The nurse is caring for a client diagnosed with a pneumothorax who had chest tubes inserted four (4) hours ago. There is no fluctuating (tidaling) in the water-seal compartment of the closed chest drainage system. Which action should the nurse implement first?
- A. Milk the chest tube.
- B. Check the tubing for kinks.
- C. Instruct the client to cough.
- D. Assess the insertion site.
Correct Answer: B
Rationale: No tidaling in the water-seal compartment suggests a blockage or kink. Checking for kinks (B) is the first, non-invasive action to restore function. Milking (A) is avoided due to pressure risks. Coughing (C) is ineffective if tubing is blocked. Assessing the site (D) is secondary.
Which assessment technique is essential before allowing a client food or fluids after a bronchoscopy?
- A. Touch the arch of the palate with a tongue blade.
- B. Listen to the abdomen for active bowel sounds.
- C. Inspect the oral mucous membranes for integrity.
- D. Palpate the throat while the client swallows.
Correct Answer: D
Rationale: Palpating the throat while the client swallows confirms the gag reflex has returned, ensuring safe oral intake post-bronchoscopy.
The nurse is caring for the client diagnosed with COPD. Which outcome requires a revision in the plan of care?
- A. The client has no signs of respiratory distress.

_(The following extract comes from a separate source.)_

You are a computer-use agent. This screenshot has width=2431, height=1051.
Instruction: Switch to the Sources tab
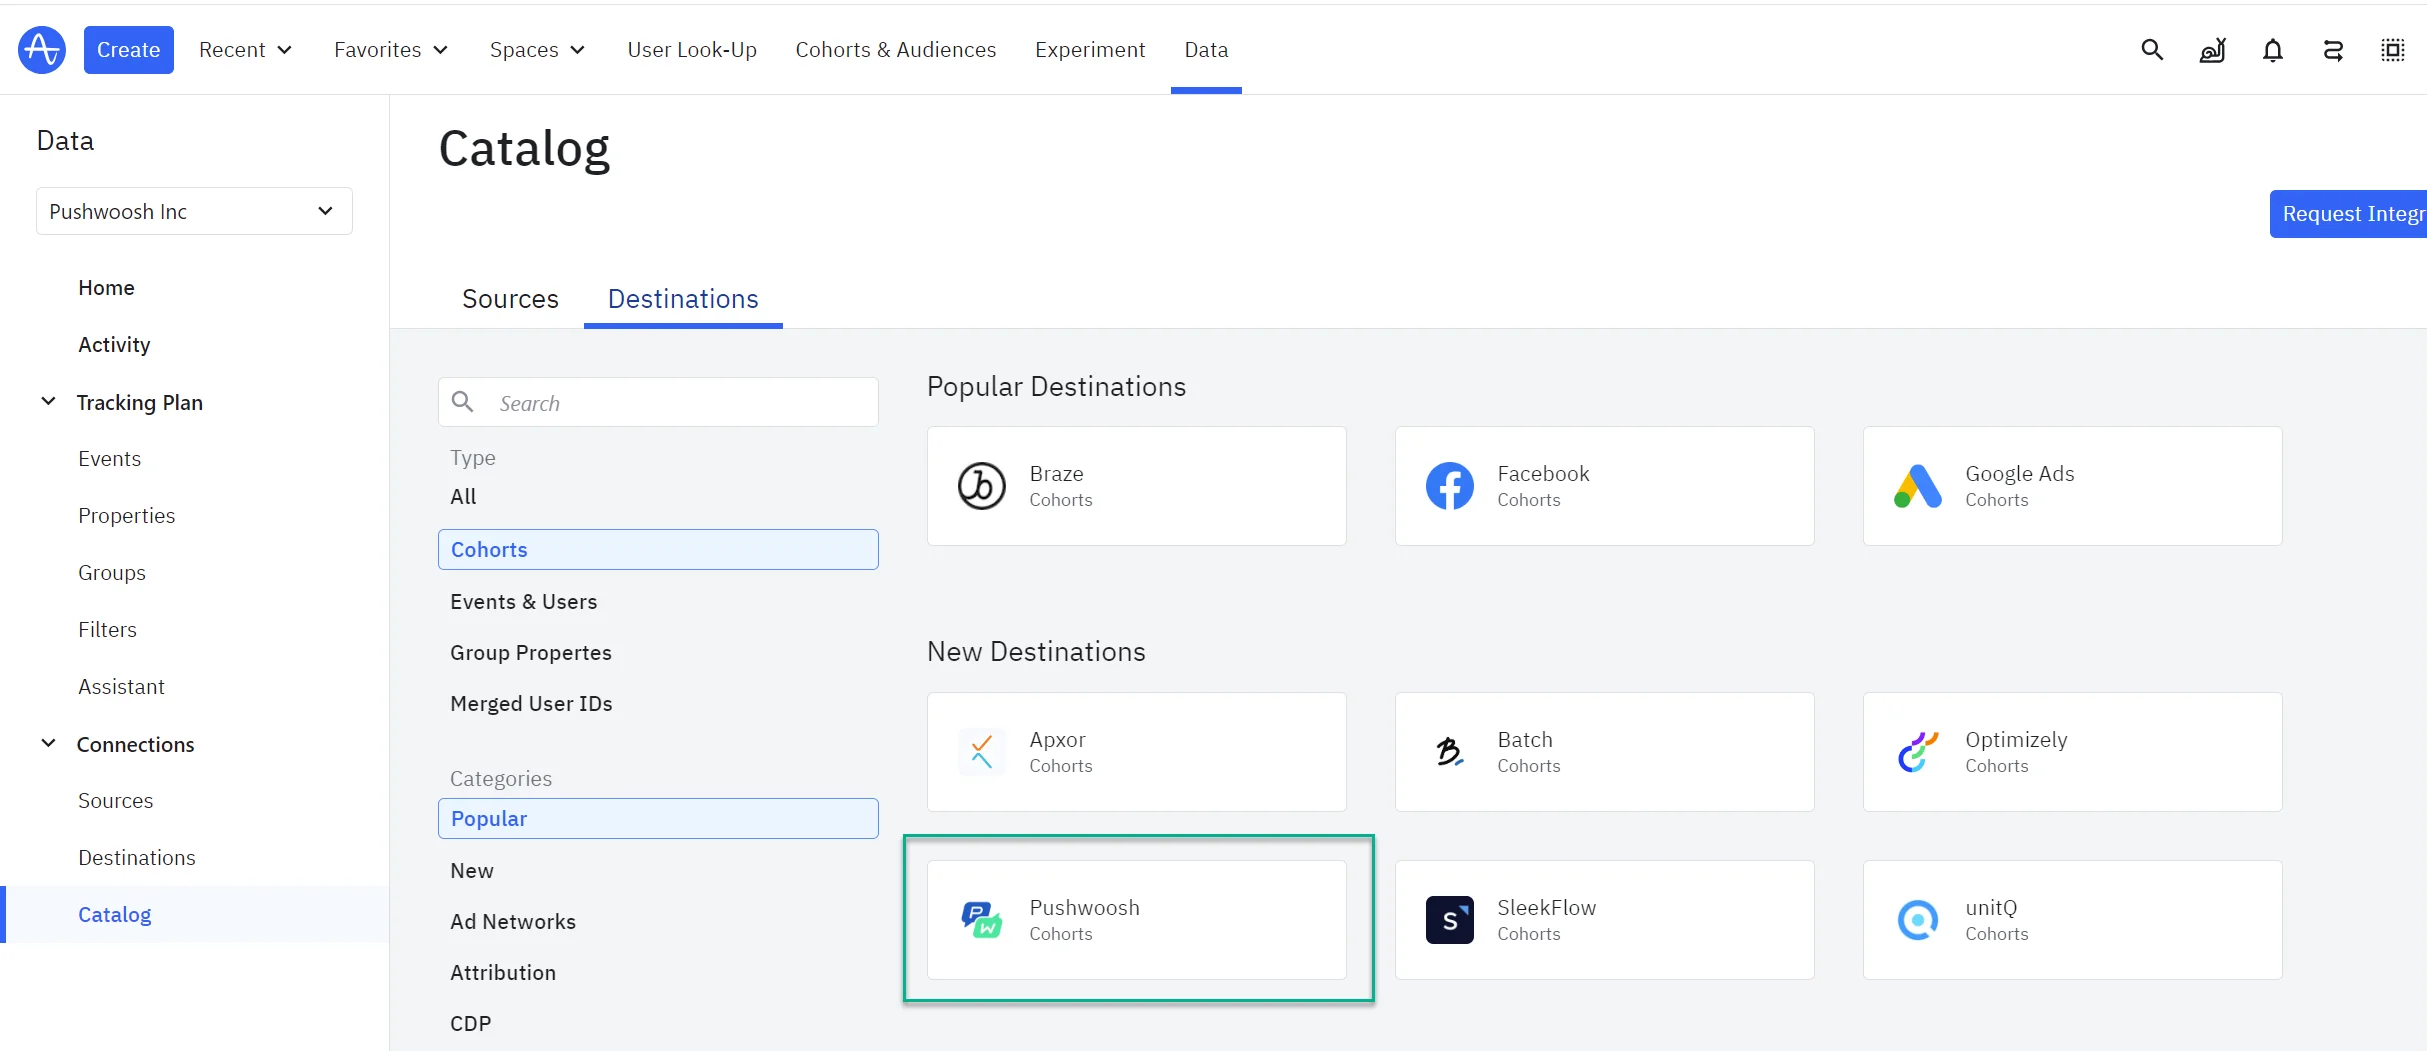point(510,299)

- B. The client shows an improved respiratory pattern.
- C. The client demonstrates intolerance to activity.
- D. The client participates in establishing goals.
Correct Answer: C
Rationale: Activity intolerance (C) indicates poor COPD control, requiring plan revision. No distress (A), improved breathing (B), and goal participation (D) are positive outcomes.
You're teaching a group of long-term care health givers about the signs and symptoms of tuberculosis. What signs and symptoms will you include in your education?
- A. Cough for a minimum of 6 weeks
- B. Night sweats
- C. Weight gain
- D. Hemoptysis
- E. Chills
- F. Fever
- G. Chest pain
Correct Answer: B,D,E,F,G
Rationale: Tuberculosis symptoms include night sweats , hemoptysis , chills , fever , and chest pain (G). A cough typically lasts 3 weeks or more, not necessarily 6 weeks (not A). Weight loss, not weight gain , is common.